But, increasingly, foreigners are starting to realize that exchanging their goods and services for lousy low-return IOUs of the US government is a most lousy deal for them. Why to hold Treasuries that give you a mediocre 4.5% return over 30 years when you can instead buy higher return capital such as US corporation, US factories, ports, real estate and any other asset currently owned by American in this great land of ours?In more recent times, you can count the US shooting down a legitimate bid by Chinese telecoms firm Huawei to buy parts of 3Com. Recall too that Chinese annoyance over these incidents has resulted in China returning the favor by blocking Coca-Cola's bid to buy Chinese juice maker Huiyuan in an act of juice protectionism. But hey, if CNOOC and Huawei were dissuaded over specious "national security" grounds, who's to say that OJ isn't a national security objective?
This brings me to Wen's latest statement. It may merit more attention coming from the Chinese leader himself. Also, it comes hot on the heels of a former vice-premier calling for more surveillance of countries issuing reserve currencies. What the news article below seems to neglect though is that China can prop up the dollar by buying American debt or equity to help make up for gargantuan US external imbalances. That is, China can instead buy stakes in American companies, although these would not qualify as traditional reserve assets. It would certainly cheer me up if the Chinese stopped purchasing dollar-denominated reserves in such large quantities or bought more equity in US firms instead. However, we need to consider a number of possibilities:
- Perhaps this is yet another shot across America's bow without real follow-through;
- China wants to test Treasury Secretary Geithner's assertion recently offered to Middle East states that the US will not discriminate so blatantly against foreign investors over "national security" grounds;
- China is sending a signal that it's more willing to let the yuan find a market-determined price by concentrating on purchasing international assets with strategic value. This of course assumes that targets outside the US won't invoke "national security" grounds against official PRC buyers.

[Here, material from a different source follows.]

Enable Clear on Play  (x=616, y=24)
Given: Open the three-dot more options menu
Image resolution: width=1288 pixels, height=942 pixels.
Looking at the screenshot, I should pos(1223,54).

Beijing will use its foreign exchange reserves, the largest in the world, to support and accelerate overseas expansion and acquisitions by Chinese companies, Wen Jiabao, the country’s premier, said in comments published on Tuesday. “We should hasten the implementation of our ‘going out’ strategy and combine the utilisation of foreign exchange reserves with the ‘going out’ of our enterprises,” he told Chinese diplomats late on Monday. Mr Wen said Beijing also wanted Chinese companies to increase its share of global exports.Why anyone wants to buy IOUs of an entity projected to run up a tab of approximately $100 trillion once its unfunded liabilities are added up is beyond me. At the same time, it may not be very realistic to assume that these purported "bargains" elsewhere in the world will stand idly by while China, Inc. flexes its muscles.
The “going out” strategy is a slogan for encouraging investment and acquisitions abroad, particularly by big state-owned industrial groups such as PetroChina, Chinalco, China Telecom and Bank of China.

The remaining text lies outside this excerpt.